How Will a Personal Loan Affect Your Credit Score?
Learn how a personal loan application and its ongoing management can influence your credit score, from initial inquiry to long-term impact.
Learn how a personal loan application and its ongoing management can influence your credit score, from initial inquiry to long-term impact.
A personal loan is a lump sum repaid in fixed monthly installments over a set period. These loans are typically unsecured, meaning they do not require collateral such as a house or car. They offer a predictable repayment schedule, making budgeting simpler, and can be used for various purposes like debt consolidation or unexpected expenses.
A credit score is a numerical summary, typically from 300 to 850, of an individual’s creditworthiness. Lenders use this score to assess the likelihood of a borrower repaying debt, influencing decisions on loan approvals, interest rates, and other credit terms. A higher score generally indicates a lower risk to lenders and can lead to more favorable borrowing opportunities.
Applying for a personal loan initiates a hard inquiry on your credit report when a lender checks your credit history. A hard inquiry can cause a small, temporary dip in your credit score, usually by less than five points.
While a hard inquiry remains on your credit report for up to two years, its impact on your credit score generally diminishes after a few months and typically ceases to affect the score after one year. Multiple hard inquiries within a short timeframe can be viewed less favorably by lenders.
Upon approval, the new personal loan account appears on your credit report as an installment loan. Opening a new account can slightly reduce the average age of your overall credit accounts. Unlike revolving credit, the initial loan amount does not immediately impact credit utilization, as it is a fixed installment debt.
The most significant factor influencing your credit score over time is your payment history. Consistently making on-time payments for your personal loan positively contributes to your credit profile. Each timely payment demonstrates responsible financial management, which is a strong indicator for future lenders.
Conversely, late payments, missed payments, or defaults can severely damage your credit score. Payments reported 30 days or more past their due date can have a substantial negative impact, and these negative marks can remain on your credit report for up to seven years. The severity of the damage increases with the lateness and frequency of missed payments.

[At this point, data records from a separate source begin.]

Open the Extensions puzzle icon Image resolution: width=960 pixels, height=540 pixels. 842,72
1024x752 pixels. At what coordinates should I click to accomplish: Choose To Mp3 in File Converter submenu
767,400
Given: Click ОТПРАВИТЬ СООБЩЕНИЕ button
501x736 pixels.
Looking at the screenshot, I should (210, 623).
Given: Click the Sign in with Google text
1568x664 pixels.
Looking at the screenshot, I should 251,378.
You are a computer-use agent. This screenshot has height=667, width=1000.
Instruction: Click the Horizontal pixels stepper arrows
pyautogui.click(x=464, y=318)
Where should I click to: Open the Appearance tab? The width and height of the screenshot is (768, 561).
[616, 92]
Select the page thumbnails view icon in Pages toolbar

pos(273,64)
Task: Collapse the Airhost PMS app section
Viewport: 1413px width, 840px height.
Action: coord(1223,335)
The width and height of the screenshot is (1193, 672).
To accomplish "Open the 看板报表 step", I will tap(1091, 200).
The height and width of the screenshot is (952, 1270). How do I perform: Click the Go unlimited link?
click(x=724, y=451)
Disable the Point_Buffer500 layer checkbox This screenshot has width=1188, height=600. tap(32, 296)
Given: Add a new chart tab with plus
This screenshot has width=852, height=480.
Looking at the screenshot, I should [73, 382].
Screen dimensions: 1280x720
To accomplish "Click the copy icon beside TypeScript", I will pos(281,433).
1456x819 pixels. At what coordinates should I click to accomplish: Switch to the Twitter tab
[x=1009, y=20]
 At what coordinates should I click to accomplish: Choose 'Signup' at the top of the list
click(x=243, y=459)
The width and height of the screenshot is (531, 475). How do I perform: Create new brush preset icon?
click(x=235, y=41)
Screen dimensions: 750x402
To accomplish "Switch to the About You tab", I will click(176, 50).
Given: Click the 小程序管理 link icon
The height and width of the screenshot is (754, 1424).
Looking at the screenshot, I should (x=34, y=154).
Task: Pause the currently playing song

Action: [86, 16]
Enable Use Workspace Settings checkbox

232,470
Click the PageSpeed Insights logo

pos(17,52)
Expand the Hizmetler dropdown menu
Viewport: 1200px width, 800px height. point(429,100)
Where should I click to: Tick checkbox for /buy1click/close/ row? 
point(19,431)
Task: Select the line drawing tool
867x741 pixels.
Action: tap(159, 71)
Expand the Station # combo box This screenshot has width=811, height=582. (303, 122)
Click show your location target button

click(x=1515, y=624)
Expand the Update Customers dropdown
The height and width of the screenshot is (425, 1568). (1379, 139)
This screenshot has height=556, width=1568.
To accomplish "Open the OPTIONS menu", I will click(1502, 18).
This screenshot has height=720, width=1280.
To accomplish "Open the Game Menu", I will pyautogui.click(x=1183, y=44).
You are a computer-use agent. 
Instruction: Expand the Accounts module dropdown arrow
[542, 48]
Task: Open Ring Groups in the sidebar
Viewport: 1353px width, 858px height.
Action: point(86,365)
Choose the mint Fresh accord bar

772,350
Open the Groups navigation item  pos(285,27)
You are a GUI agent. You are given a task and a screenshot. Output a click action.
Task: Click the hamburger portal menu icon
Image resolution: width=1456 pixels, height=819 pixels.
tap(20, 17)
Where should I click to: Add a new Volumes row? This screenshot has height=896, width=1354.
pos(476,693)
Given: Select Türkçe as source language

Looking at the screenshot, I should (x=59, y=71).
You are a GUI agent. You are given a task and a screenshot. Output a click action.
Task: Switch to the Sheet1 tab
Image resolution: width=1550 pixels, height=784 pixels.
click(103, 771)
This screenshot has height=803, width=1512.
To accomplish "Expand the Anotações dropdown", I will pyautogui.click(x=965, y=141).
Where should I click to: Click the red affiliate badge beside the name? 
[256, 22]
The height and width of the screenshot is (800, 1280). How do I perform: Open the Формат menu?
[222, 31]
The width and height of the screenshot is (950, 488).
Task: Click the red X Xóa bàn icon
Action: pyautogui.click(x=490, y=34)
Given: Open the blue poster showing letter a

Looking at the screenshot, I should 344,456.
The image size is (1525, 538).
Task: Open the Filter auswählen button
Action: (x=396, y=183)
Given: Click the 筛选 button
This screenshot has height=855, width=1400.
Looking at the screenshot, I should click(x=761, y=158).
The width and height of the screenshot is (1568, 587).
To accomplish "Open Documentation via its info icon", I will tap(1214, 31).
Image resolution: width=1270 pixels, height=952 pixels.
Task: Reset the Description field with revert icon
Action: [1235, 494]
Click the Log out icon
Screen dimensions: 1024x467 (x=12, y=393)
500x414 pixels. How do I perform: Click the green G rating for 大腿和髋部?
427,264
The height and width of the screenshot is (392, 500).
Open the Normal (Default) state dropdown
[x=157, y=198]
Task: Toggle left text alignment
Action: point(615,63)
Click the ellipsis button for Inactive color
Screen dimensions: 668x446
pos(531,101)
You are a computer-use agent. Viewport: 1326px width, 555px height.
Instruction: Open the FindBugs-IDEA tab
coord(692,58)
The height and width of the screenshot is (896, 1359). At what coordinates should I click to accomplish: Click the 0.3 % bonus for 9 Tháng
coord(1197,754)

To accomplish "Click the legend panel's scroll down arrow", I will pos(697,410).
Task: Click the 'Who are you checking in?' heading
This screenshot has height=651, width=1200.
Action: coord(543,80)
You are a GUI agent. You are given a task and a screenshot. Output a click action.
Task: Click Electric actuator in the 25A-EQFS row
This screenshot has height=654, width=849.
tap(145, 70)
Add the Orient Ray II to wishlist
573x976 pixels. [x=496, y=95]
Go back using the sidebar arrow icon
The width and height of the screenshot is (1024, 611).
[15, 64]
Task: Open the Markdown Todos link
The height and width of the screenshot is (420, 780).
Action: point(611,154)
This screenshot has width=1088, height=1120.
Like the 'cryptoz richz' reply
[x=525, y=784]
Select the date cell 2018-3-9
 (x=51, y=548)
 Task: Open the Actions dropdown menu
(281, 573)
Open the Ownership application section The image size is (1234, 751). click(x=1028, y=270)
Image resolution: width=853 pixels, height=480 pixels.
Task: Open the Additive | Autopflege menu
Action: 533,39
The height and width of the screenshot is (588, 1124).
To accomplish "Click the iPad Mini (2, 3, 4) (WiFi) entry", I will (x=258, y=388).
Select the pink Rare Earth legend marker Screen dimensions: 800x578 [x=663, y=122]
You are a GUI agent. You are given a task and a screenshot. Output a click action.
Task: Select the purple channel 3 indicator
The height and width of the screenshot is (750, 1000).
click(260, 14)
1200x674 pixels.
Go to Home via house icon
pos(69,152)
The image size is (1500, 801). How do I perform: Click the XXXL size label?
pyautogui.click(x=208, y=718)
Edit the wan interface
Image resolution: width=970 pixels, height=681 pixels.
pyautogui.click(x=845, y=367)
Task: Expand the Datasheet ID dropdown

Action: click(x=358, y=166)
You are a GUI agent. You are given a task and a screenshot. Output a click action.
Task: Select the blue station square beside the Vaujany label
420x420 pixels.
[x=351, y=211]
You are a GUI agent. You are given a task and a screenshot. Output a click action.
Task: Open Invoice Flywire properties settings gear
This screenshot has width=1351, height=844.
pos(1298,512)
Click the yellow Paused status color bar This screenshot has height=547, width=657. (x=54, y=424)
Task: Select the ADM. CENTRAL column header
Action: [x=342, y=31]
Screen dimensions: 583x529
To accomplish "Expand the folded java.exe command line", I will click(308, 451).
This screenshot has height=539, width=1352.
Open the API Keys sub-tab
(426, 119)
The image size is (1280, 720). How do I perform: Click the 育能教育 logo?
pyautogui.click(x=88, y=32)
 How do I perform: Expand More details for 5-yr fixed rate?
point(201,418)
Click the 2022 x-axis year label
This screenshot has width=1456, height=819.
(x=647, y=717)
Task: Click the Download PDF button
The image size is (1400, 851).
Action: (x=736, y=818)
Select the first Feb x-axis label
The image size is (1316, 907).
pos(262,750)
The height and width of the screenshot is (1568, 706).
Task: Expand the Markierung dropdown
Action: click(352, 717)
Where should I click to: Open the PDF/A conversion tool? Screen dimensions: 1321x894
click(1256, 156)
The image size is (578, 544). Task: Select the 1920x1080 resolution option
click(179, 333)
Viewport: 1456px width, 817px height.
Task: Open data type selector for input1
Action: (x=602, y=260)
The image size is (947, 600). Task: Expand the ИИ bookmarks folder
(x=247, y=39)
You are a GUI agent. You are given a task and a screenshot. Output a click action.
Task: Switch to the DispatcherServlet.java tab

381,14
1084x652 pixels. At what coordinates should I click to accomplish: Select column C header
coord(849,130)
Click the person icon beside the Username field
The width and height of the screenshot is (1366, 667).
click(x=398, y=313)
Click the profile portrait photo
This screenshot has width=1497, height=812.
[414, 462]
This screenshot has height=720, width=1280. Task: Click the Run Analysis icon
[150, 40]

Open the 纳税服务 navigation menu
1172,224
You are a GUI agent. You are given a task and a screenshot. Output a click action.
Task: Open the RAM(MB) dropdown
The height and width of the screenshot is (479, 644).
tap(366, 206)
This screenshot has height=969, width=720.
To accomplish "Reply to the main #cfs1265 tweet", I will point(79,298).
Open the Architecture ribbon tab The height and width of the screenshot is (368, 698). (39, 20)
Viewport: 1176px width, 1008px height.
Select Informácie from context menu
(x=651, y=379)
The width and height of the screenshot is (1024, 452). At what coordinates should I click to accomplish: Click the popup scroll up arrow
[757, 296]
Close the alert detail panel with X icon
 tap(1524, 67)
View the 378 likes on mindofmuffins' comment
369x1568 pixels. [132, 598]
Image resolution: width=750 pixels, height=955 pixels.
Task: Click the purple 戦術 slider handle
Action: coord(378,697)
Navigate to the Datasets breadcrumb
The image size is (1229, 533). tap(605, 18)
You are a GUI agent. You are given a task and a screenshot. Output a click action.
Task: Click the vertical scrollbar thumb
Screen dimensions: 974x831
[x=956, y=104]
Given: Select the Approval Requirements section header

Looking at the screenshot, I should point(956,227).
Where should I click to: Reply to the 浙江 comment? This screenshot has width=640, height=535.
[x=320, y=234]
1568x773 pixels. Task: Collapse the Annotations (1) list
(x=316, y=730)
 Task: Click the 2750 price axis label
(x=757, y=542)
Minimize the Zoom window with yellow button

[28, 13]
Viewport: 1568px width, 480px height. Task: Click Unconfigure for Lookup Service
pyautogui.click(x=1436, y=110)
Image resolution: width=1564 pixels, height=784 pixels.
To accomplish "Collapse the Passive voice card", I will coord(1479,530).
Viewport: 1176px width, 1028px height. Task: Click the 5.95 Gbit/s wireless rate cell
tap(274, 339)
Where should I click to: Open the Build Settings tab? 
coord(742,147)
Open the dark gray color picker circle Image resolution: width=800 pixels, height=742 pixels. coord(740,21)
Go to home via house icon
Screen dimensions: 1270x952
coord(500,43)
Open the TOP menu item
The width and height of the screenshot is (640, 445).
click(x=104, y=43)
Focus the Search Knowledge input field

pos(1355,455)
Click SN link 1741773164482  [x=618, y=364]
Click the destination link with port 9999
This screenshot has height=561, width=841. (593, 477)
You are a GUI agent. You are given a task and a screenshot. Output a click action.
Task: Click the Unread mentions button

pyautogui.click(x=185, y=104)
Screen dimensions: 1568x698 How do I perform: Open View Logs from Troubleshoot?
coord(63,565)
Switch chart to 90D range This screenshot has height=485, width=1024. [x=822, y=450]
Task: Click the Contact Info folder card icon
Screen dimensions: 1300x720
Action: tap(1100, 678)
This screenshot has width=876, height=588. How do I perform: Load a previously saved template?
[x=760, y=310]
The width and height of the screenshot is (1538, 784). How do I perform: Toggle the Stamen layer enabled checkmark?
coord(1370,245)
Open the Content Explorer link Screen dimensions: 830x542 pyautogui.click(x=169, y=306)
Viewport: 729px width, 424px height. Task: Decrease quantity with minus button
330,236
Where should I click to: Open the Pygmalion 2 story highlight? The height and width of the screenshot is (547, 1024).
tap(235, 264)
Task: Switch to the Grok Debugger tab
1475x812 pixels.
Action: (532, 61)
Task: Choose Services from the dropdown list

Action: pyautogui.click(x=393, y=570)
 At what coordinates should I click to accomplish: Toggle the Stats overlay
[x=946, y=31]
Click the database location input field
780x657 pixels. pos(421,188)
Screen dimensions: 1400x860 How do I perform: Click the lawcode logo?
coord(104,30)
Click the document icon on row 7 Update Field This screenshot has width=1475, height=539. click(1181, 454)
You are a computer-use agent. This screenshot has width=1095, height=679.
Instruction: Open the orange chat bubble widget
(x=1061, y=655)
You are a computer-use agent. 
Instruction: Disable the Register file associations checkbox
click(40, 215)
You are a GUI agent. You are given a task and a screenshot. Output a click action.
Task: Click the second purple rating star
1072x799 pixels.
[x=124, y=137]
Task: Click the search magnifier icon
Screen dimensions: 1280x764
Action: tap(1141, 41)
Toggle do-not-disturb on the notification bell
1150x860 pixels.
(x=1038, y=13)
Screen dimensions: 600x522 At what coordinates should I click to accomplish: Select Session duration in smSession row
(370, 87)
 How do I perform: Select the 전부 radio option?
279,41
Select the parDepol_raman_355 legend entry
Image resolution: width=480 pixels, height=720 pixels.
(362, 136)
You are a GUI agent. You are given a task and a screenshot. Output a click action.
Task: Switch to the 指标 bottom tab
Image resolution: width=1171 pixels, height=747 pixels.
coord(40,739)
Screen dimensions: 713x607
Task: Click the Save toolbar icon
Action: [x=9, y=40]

Adding an installment loan to a credit profile primarily consisting of revolving credit can improve your credit mix. Credit scoring models view a diverse mix of accounts favorably, demonstrating an ability to manage different types of debt.
As you pay down your personal loan, your overall debt burden decreases. While personal loans do not have a credit utilization rate, the reduction of the reported loan balance as payments are made is a positive signal to credit scoring models. This shows a decreasing amount owed, which can be beneficial for your credit score.
Personal loans interact with the various components that comprise a credit score, each weighted differently in common scoring models like FICO.
Payment history is the largest factor, accounting for approximately 35% of a FICO Score. Making consistent, on-time payments on a personal loan directly contributes to building a positive payment history, which is a strong indicator of financial reliability.
The “Amounts Owed” category makes up about 30% of a FICO Score. For personal loans, this component considers the outstanding balance compared to the original loan amount. As the loan is paid down, the percentage of the original loan amount still owed decreases, which can positively influence this category, indicating a reduced debt burden.
Length of credit history accounts for approximately 15% of a FICO Score. The age of the personal loan account, along with all other credit accounts, contributes to the overall average age of your credit history. A longer established history, demonstrating consistent management of accounts, generally benefits this component.
New credit, which includes hard inquiries and newly opened accounts, constitutes about 10% of a FICO Score. The hard inquiry generated when applying for a personal loan, and the subsequent opening of a new account, are factors considered within this category. While these can cause a minor, temporary score adjustment, their impact is typically short-lived.
Finally, credit mix accounts for about 10% of a FICO Score. Having a personal loan, which is an installment account, alongside revolving accounts like credit cards, can demonstrate an ability to manage different types of credit responsibly. This diversification can positively influence your credit score by showing a broader range of credit management experience.